Indian historian (1910–1990)

Pratul Chandra Gupta (16 January 1910 – 11 March 1990) was an Indian historian, writer and the author of Nana Sahib and the Rising at Cawnpore, a historical account of the siege of Cawnpore. Considered by many as an authority on Maratha history, he translated The Maharashta Purana, an 18th-century Bengali text written by Gangaram into English, Edward C. Dimock, a known Indologist, being his co-translator. One of his books, INA in Military Operation, was commissioned by Jawaharlal Nehru but the book could not be published, reportedly due to political objections. The Last Peshwa and the English Commissioners, 1818–1851 and Shah Alam II and His Court are some of his other notable works. The Government of India awarded him the third highest civilian honour of the Padma Bhushan, in 1975, for his contributions to Literature.

== Career ==
Pratul Chandra Gupta was born in the Teota Rajbari (the home of his mother's family) in 1910. He started school in Rangpur and then attended Calcutta's South Suburban School. He attained an BA Hons. and MA in history from Presidency College Calcutta, and, after further study of law, he returned to history. He was one of the first Indians to receive a PhD from a UK university (School of Oriental Studies, University of London, 1936).

On his return to India, he became lecturer (1939–1956), and then reader (1957–1961) at the University of Calcutta, and then Professor and Head of the Department of History at Jadavpur University (1961–1970). He was Vice-Chancellor at Visva-Bharati University, Santiniketan (1971–1975) and Vice Chancellor at Rabindra Bharati University, Calcutta (1975–1979).
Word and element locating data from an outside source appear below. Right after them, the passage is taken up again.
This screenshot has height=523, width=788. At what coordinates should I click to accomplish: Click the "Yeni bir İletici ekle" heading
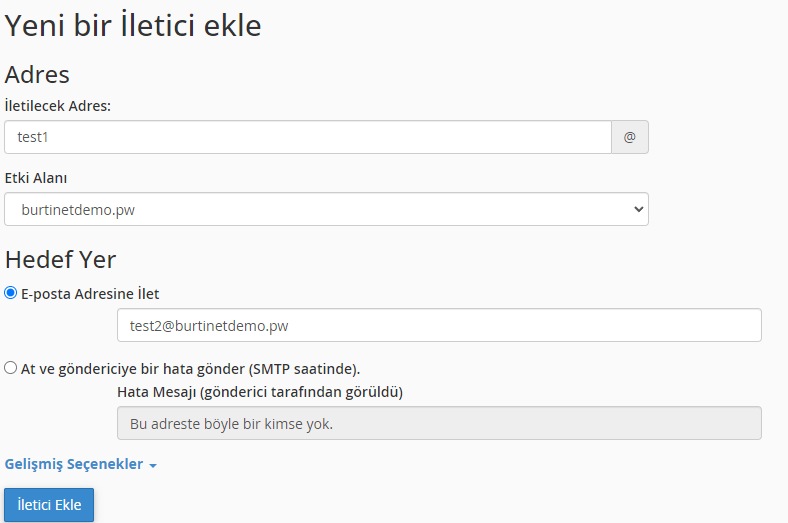(133, 25)
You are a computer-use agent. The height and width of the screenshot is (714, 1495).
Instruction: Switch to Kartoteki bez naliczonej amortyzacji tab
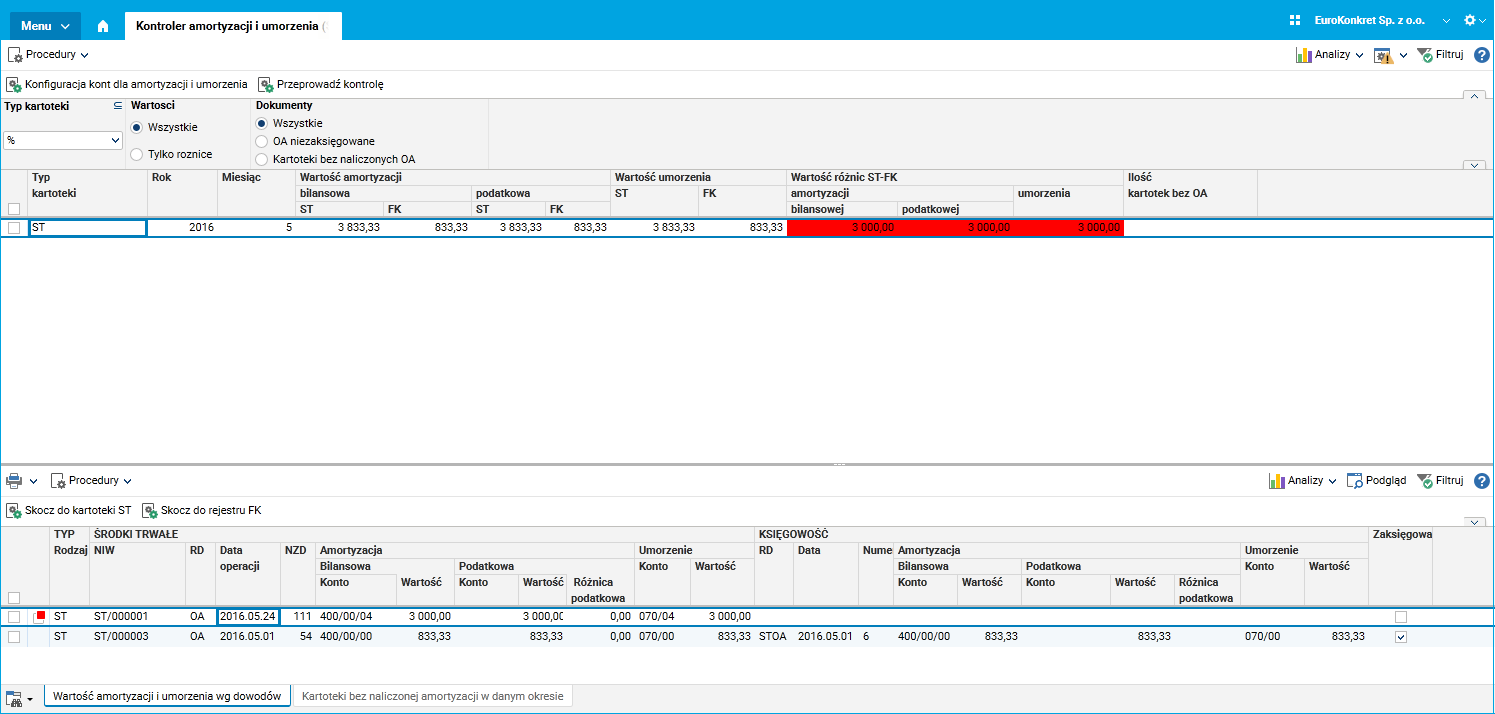point(432,696)
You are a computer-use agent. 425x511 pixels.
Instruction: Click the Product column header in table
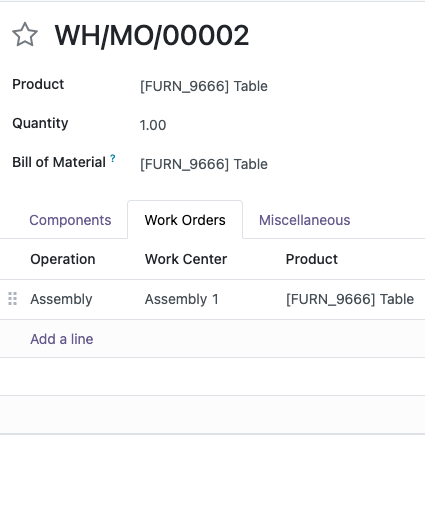point(312,259)
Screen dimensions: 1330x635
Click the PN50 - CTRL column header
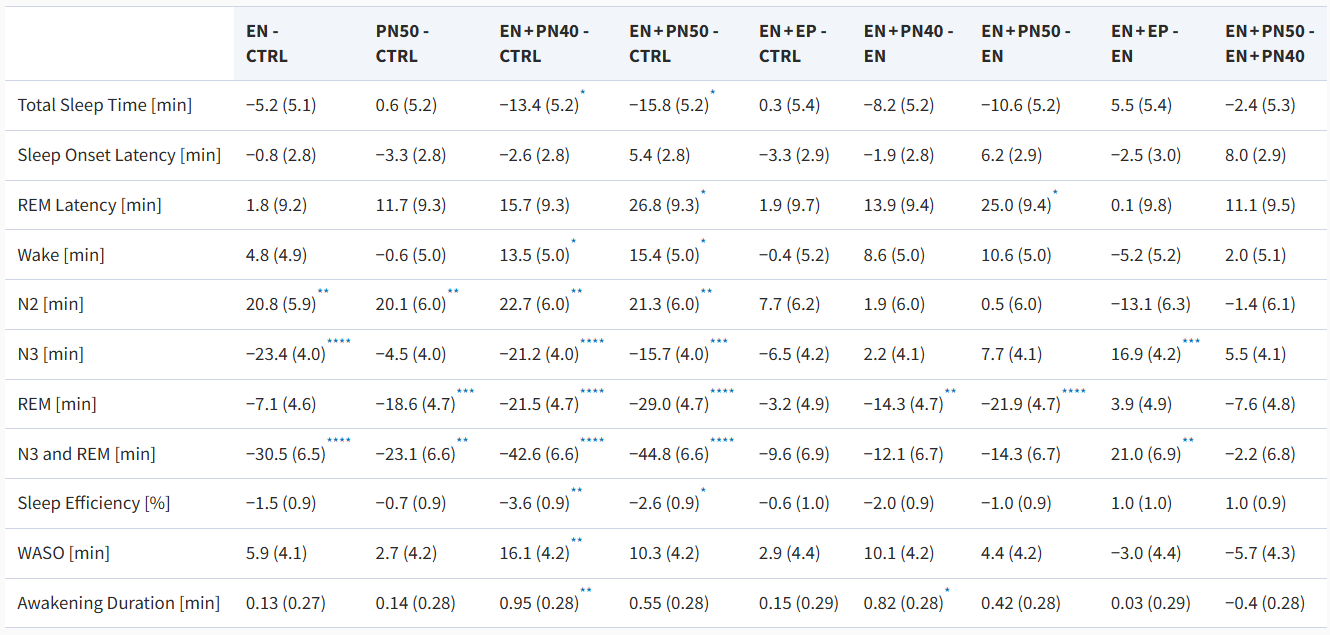pyautogui.click(x=402, y=44)
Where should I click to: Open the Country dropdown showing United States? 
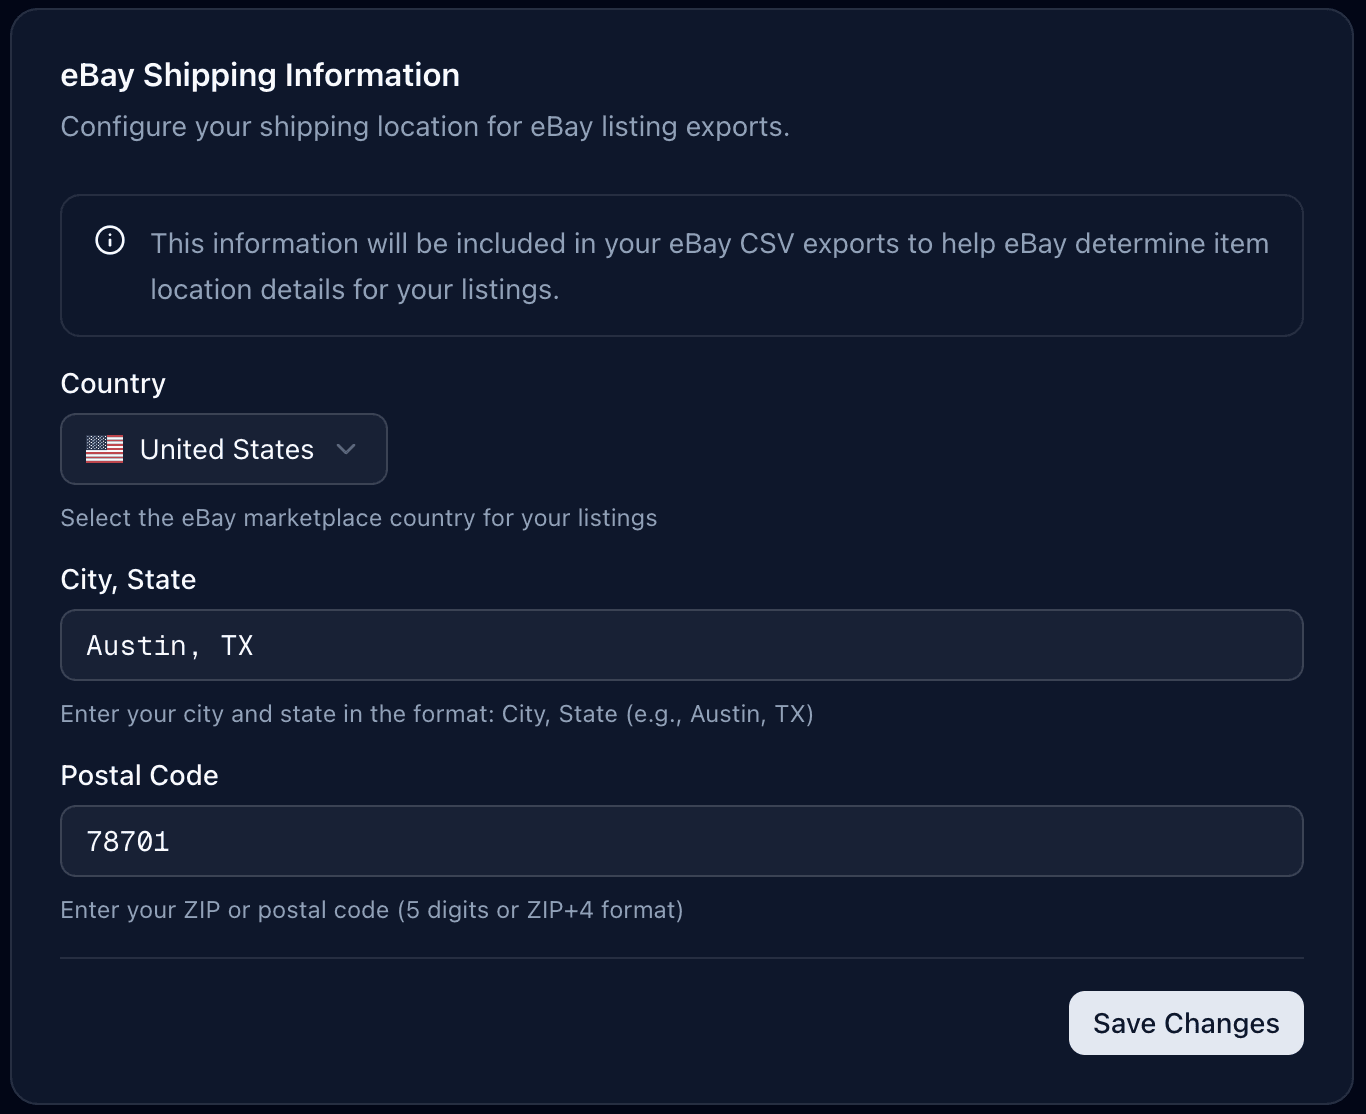pyautogui.click(x=223, y=449)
Pratul Chandra Gupta was active in several learned societies, and especially in The Asiatic Society (Calcutta) where he was President 1981–1983. He was a member of the Trustees of the Victoria Memorial, Calcutta 1972–1980. As well as writing scholarly works in English, he published extensively in Bengali, writing stories for children and adults. His autobiography, Dinguli Mor, was published by Ananda Publishers, Calcutta, in 1985.

He died in Calcutta in 1990.

==Family==
Pratul Chandra Gupta was the eldest son of Atul Chandra Gupta and Savitri Ray. He married Supriya Roy, and had two children, Avijit (1942–2023) and Ishani (born 1949). Supriya died in 1956.